Paul Mullen
- Born: 16 November 1991 (age 34) Inishmore, Ireland
- Height: 1.82 m (6 ft 0 in)
- Weight: 122 kg (19 st 3 lb; 269 lb)
- School: Glenstal Abbey School
- University: Texas A&M University
- Notable relative: Eoin Mullen

Rugby union career
- Position: Prop
- Current team: Utah Warriors

Youth career
- 2008–2009: Munster U18
- 2009–2010: Munster U19
- 2010–2011: Munster U20

Amateur team(s)
- Years: Team / Apps / (Points)
- –: Houston Athletic RC
- –: Galveston RFC
- Correct as of 13 September 2018

Senior career
- Years: Team / Apps / (Points)
- 2018: Houston SaberCats / 3 / (0)
- 2018–2019: Newcastle Falcons / 1 / (0)
- 2018–2019: Doncaster Knights (loan) / 2 / (0)
- 2019: Houston SaberCats / 7 / (0)
- 2020: San Diego Legion / 5 / (0)
- 2021–: Utah Warriors / 17 / (0)
- Correct as of 5 April 2022

Provincial / State sides
- Years: Team / Apps / (Points)
- 2014: Texas Rugby Union All-Stars

International career
- Years: Team / Apps / (Points)
- 2010: Ireland U19
- 2011: United States U20
- 2014: Emerging Ireland
- 2018–: United States / 23 / (0)
- Correct as of 3 October 2021

= Paul Mullen (rugby union) =

US international rugby union player

Paul Mullen (born 16 November 1991) is an Irish-American rugby union player who plays prop for the Utah Warriors of Major League Rugby (MLR) and the United States men's national team. Mullen previously played for the Houston SaberCats, the San Diego Legion and the Newcastle Falcons.

==Early life==
Mullen is originally from the Aran Islands, County Galway, Ireland. He first played rugby at the age of 13, while attending the Glenstal Abbey School. Mullen played rugby there from 2004 until 2009. Mullen also attended school at The King's Hospital, playing rugby there from 2009 until 2010.

Mullen also played age-grade rugby for Munster before moving to the United States to attend Texas A&M University. There, Mullen earned his bachelor's degree in marine engineering technology in 2015 and his master's degree in marine resources management in 2017. While living in Texas, Mullen played Gaelic Football with the Houston Gaels while at the same time he continued to play amateur rugby and also became a referee with the Texas Rugby Union. He is the brother of Irish racing cyclist Eoin Mullen.

==Club career==
Mullen signed with the Houston SaberCats for Major League Rugby's inaugural 2018 season. Mullen made his debut with the SaberCats on 19 May 2018, starting at tighthead prop in the SaberCats' 24–20 loss to the New Orleans Gold.

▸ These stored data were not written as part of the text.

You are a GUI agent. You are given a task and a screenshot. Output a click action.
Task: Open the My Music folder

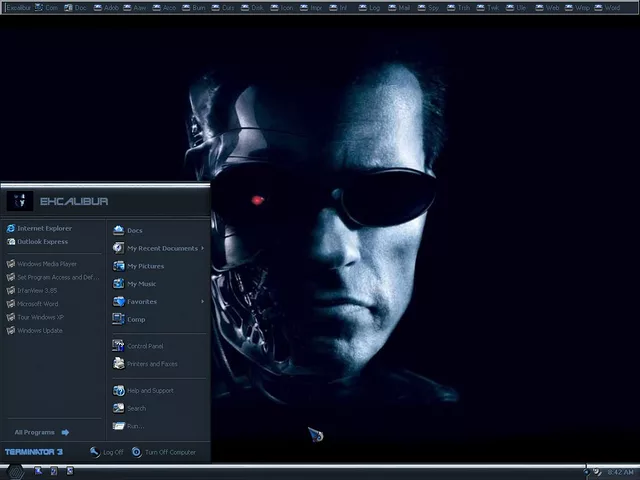141,284
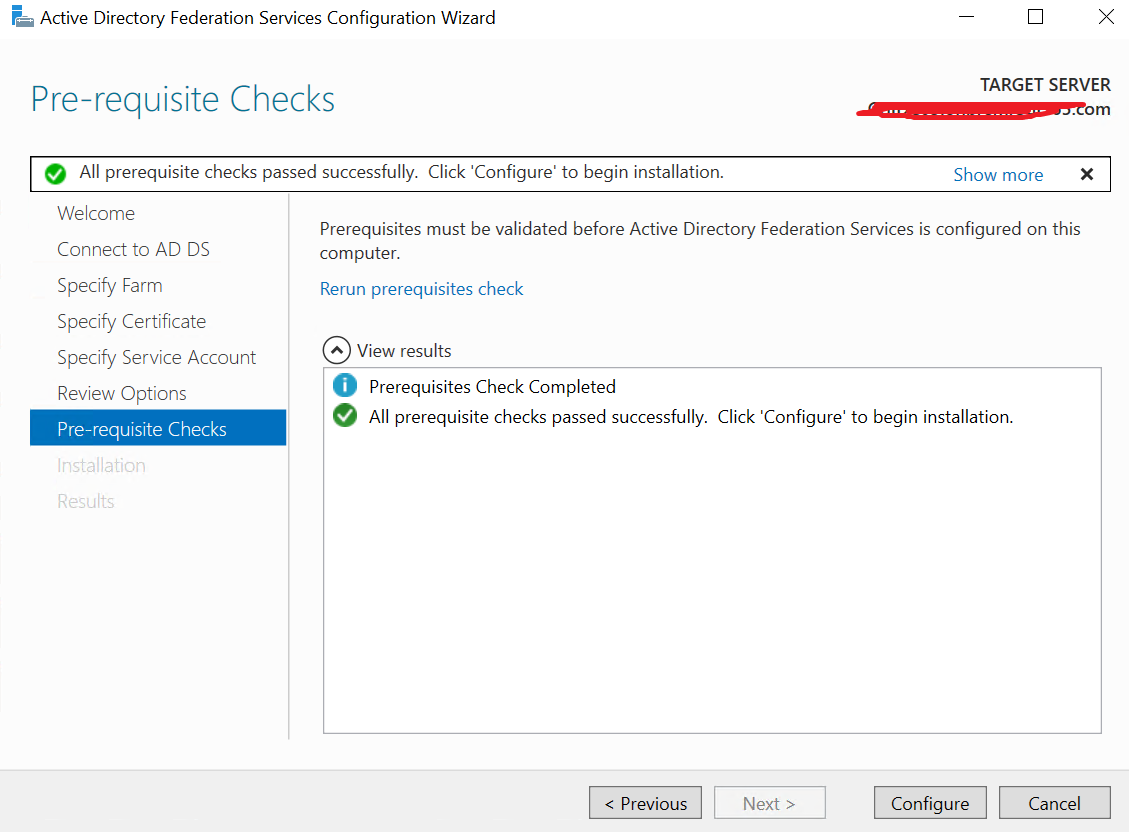1129x832 pixels.
Task: Open the Review Options step
Action: [122, 393]
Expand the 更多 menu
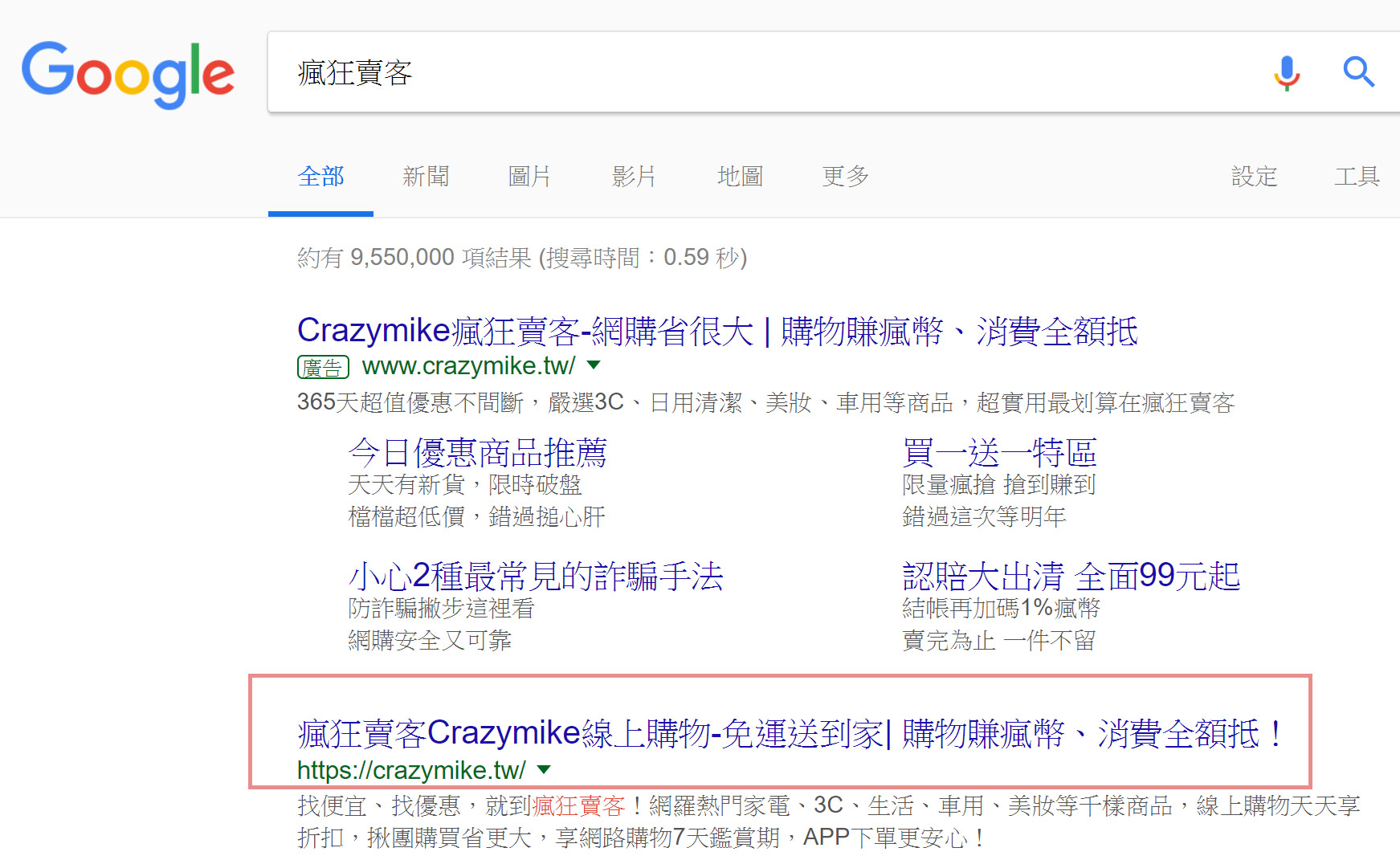This screenshot has height=856, width=1400. click(x=845, y=177)
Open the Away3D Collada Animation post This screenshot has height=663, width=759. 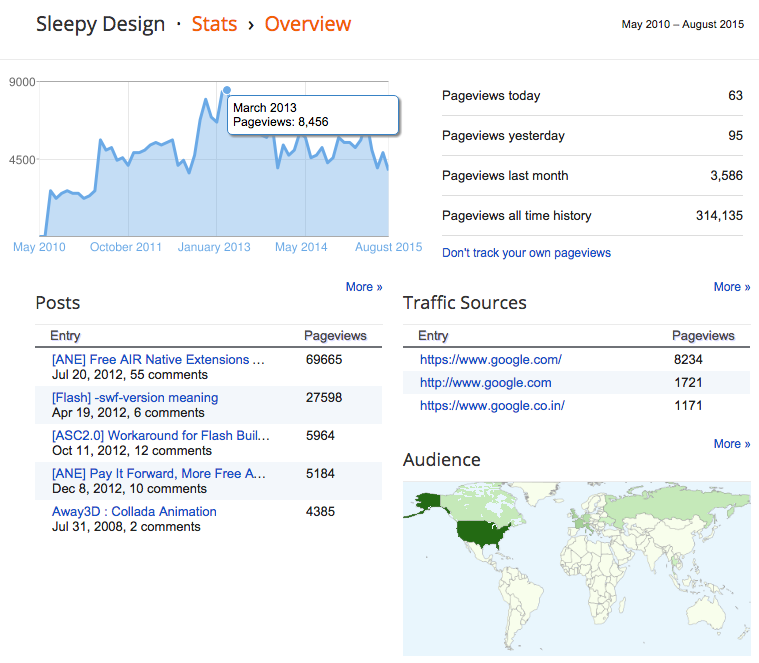[134, 512]
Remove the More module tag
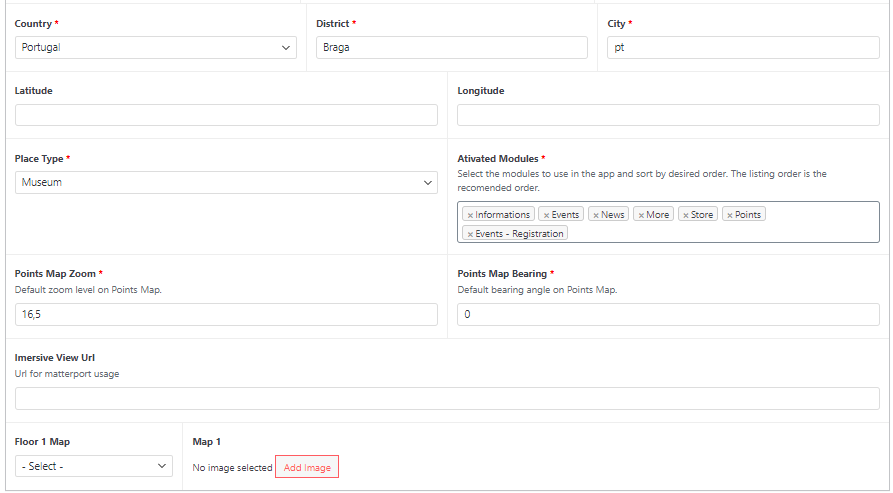The image size is (893, 493). 641,215
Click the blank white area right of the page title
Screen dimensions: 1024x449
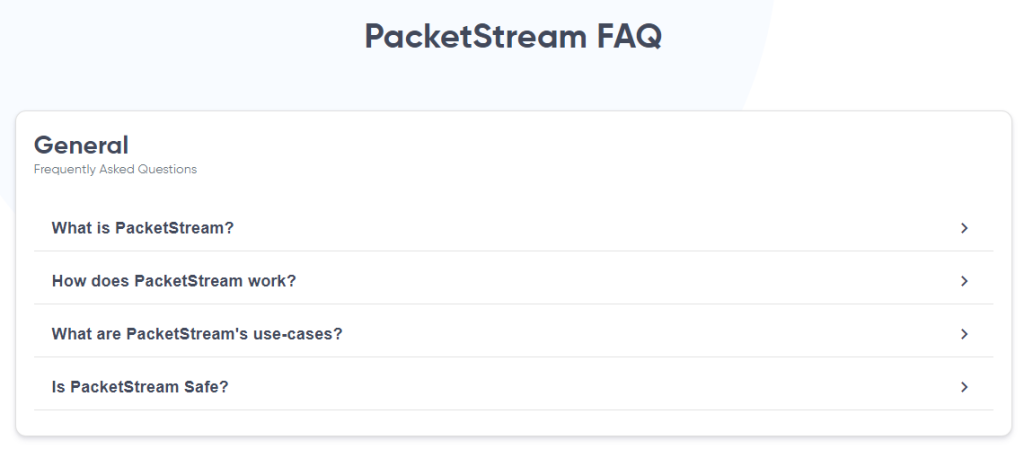880,40

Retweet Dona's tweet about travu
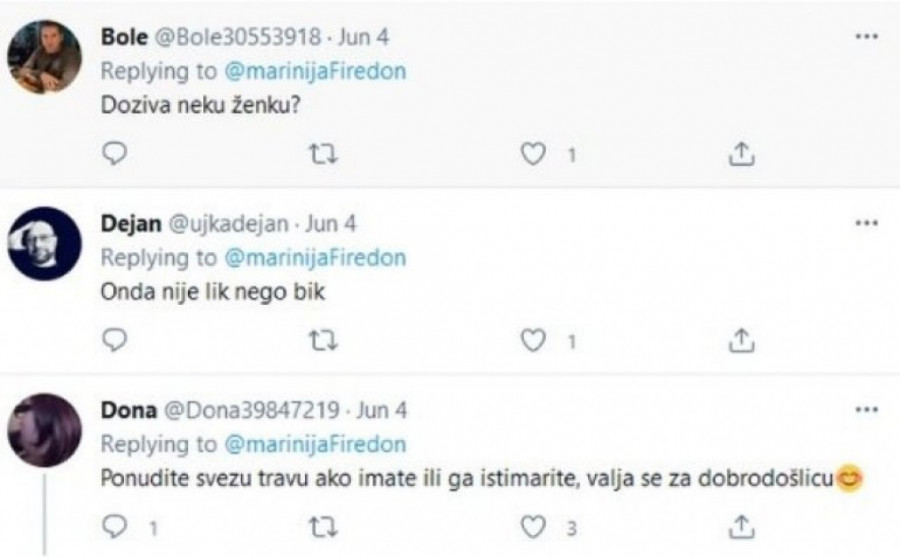click(x=324, y=523)
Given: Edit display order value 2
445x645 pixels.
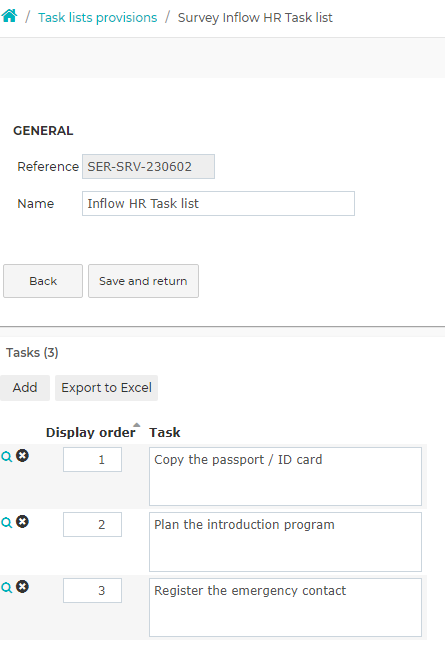Looking at the screenshot, I should [x=93, y=524].
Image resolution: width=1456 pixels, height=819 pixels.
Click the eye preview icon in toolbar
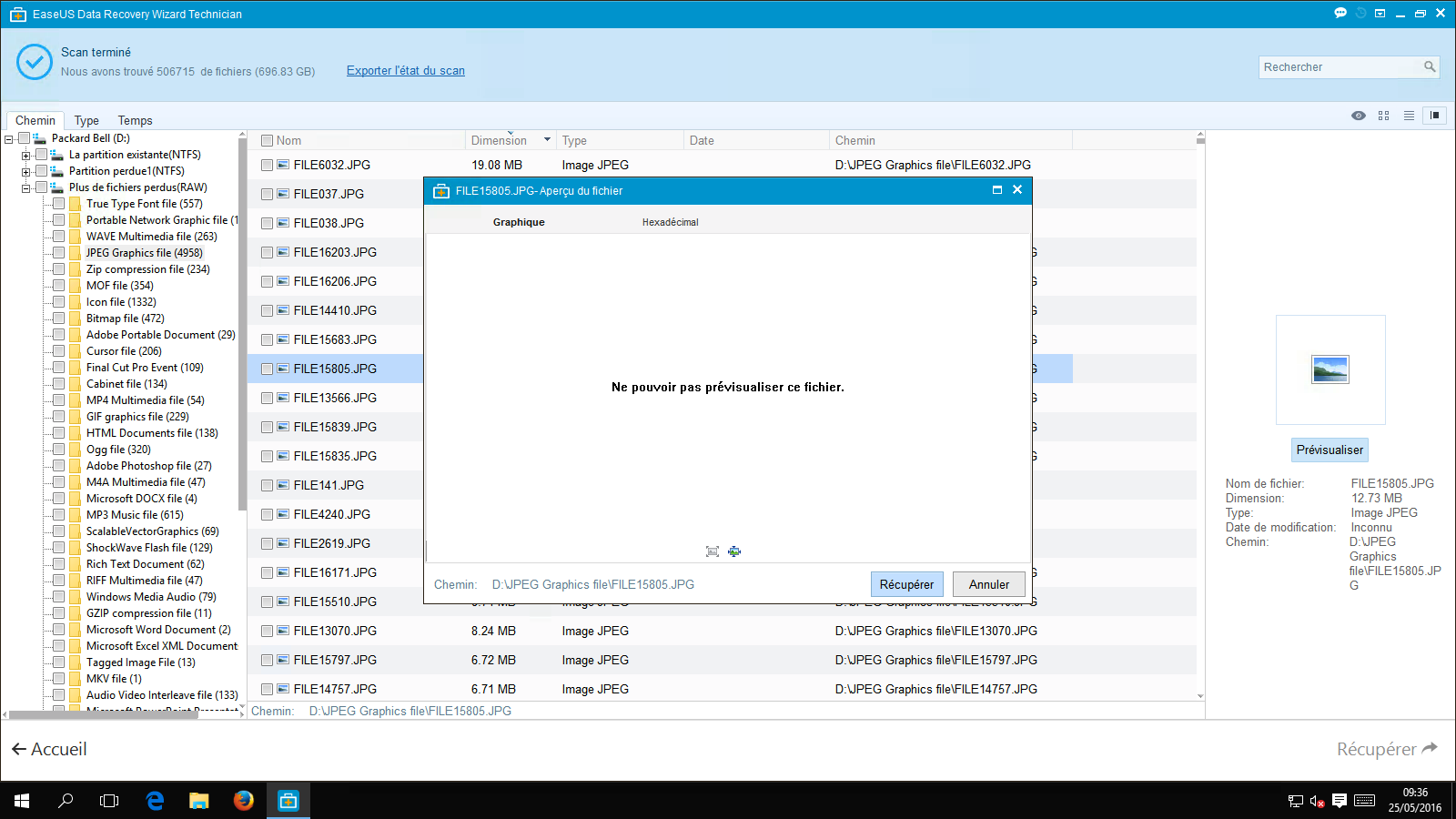point(1359,116)
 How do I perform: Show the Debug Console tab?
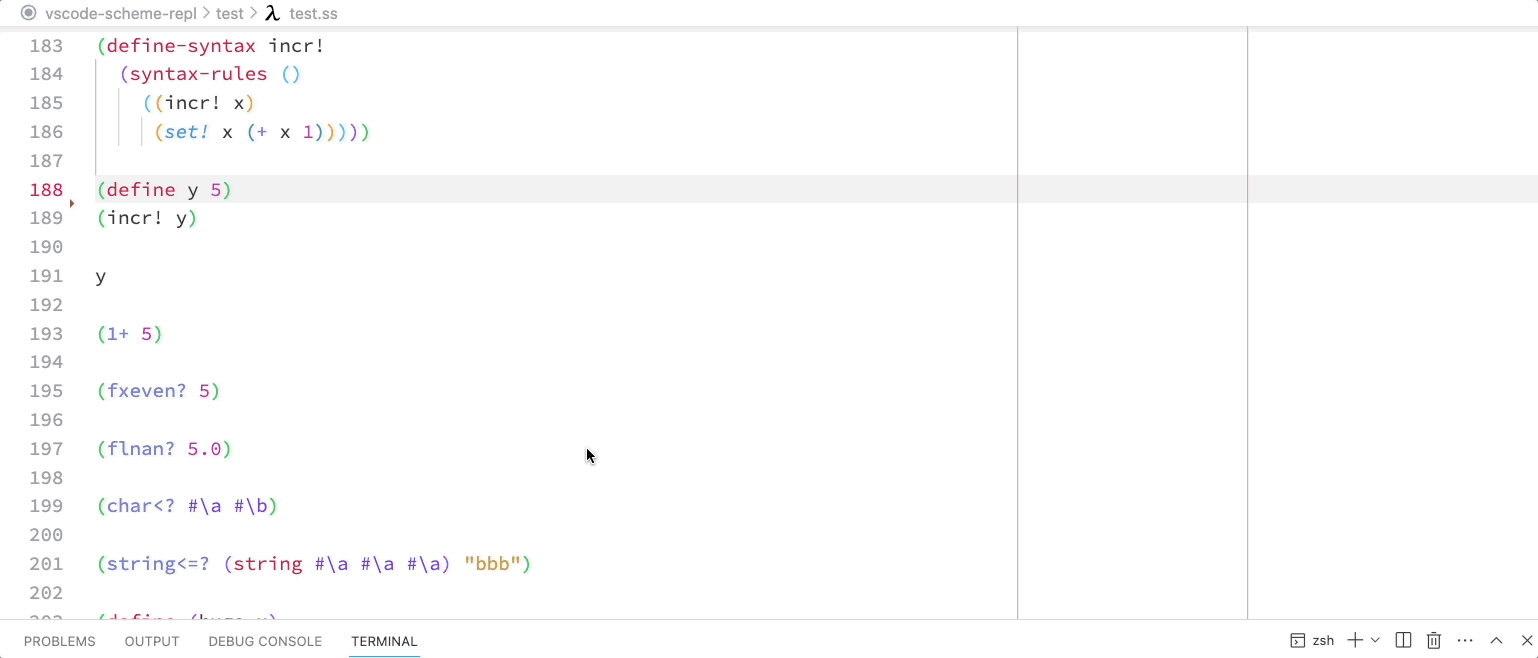coord(265,642)
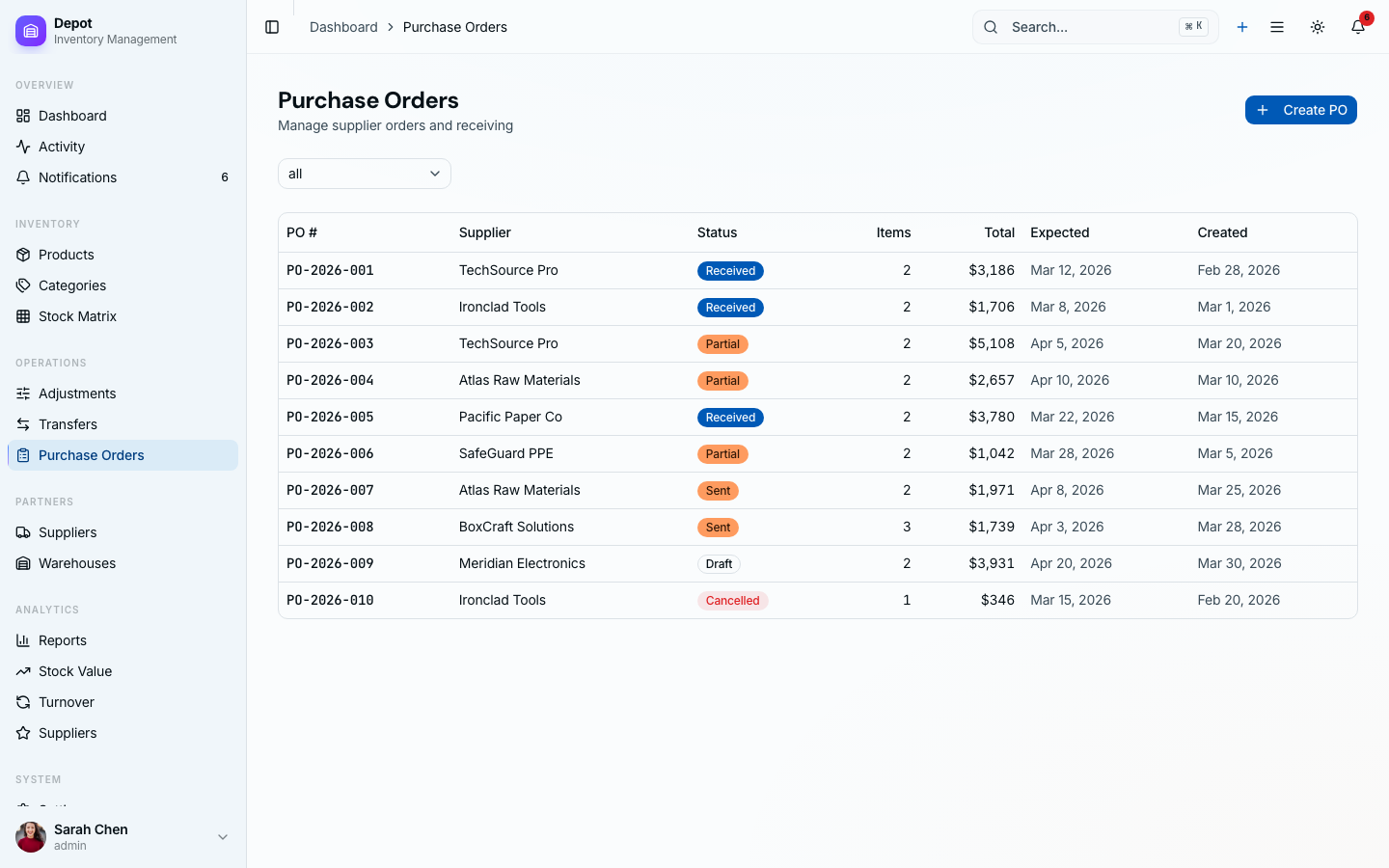Screen dimensions: 1389x868
Task: Go to Dashboard via the breadcrumb
Action: pyautogui.click(x=343, y=27)
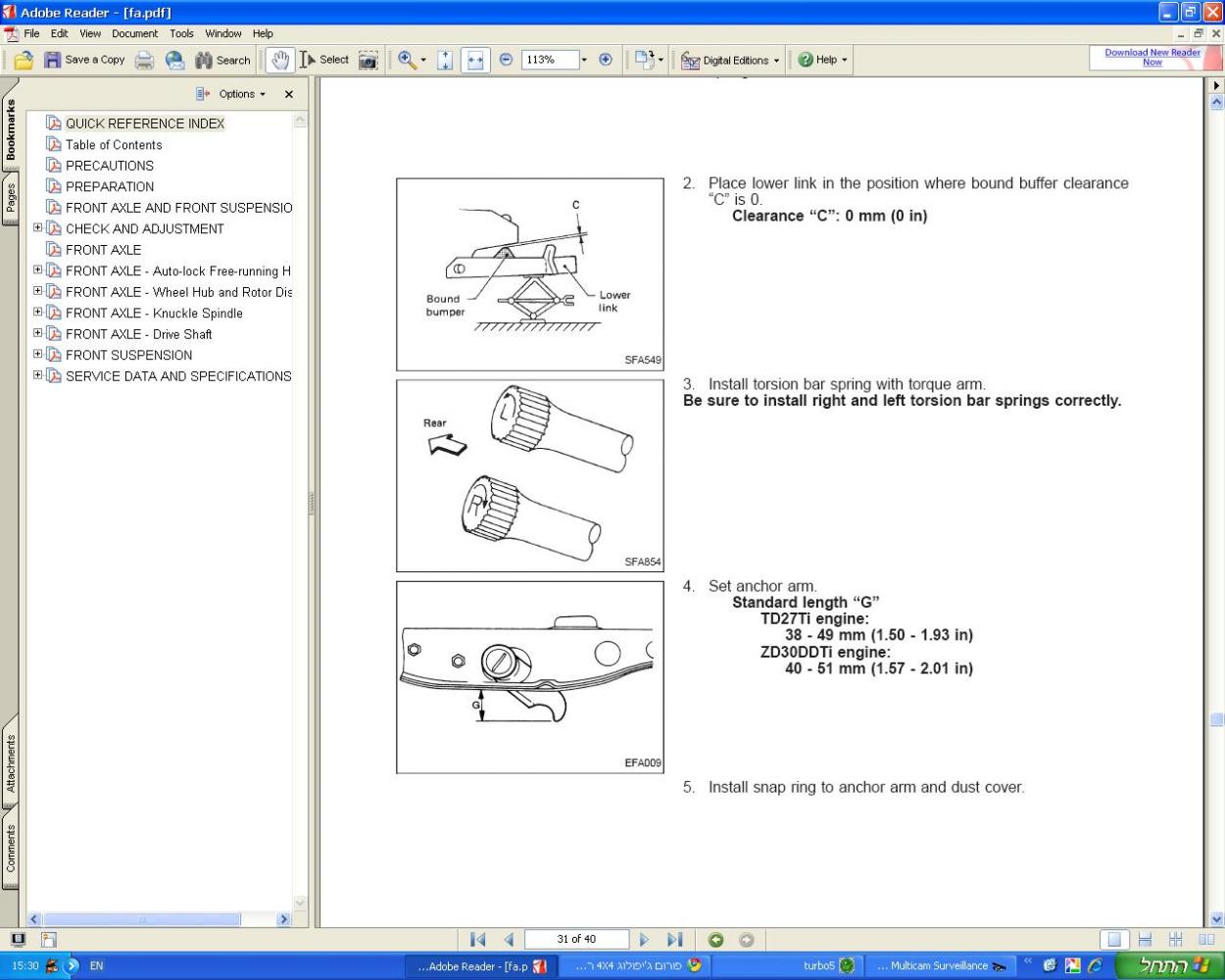Open the zoom percentage dropdown
This screenshot has height=980, width=1225.
click(584, 60)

In August 2018, Mullen signed a four-month contract to play for the Newcastle Falcons in England's Premiership Rugby.

Following a short stint in England, Mullen signed a one-year deal with the Houston Sabercats.

After the 2019 Rugby World Cup in Japan, Mullen signed for the San Diego Legion for the 2020 season.

==International career==
===USA Junior All-Americans===
Mullen made his debut representing the United States playing for the United States men's national under-20 team (Junior All-Americans) in the 2011 IRB Junior World Rugby Trophy, scoring a crucial try against Zimbabwe.

===USA Eagles===
In May 2018, Mullen was selected for the USA Eagles' roster for the 2018 mid-year tests. Mullen made his debut for USA Eagles on 9 June 2018, starting at prop in a 62–13 victory against . Mullen is qualified to represent the United States at the international level on account of having an American grandparent.

=== Rugby World Cup ===
Mullen was selected to represent the USA Eagles in the 2019 Rugby World Cup in Japan. Mullen played in all four pool games against England, France, Argentina and Tonga.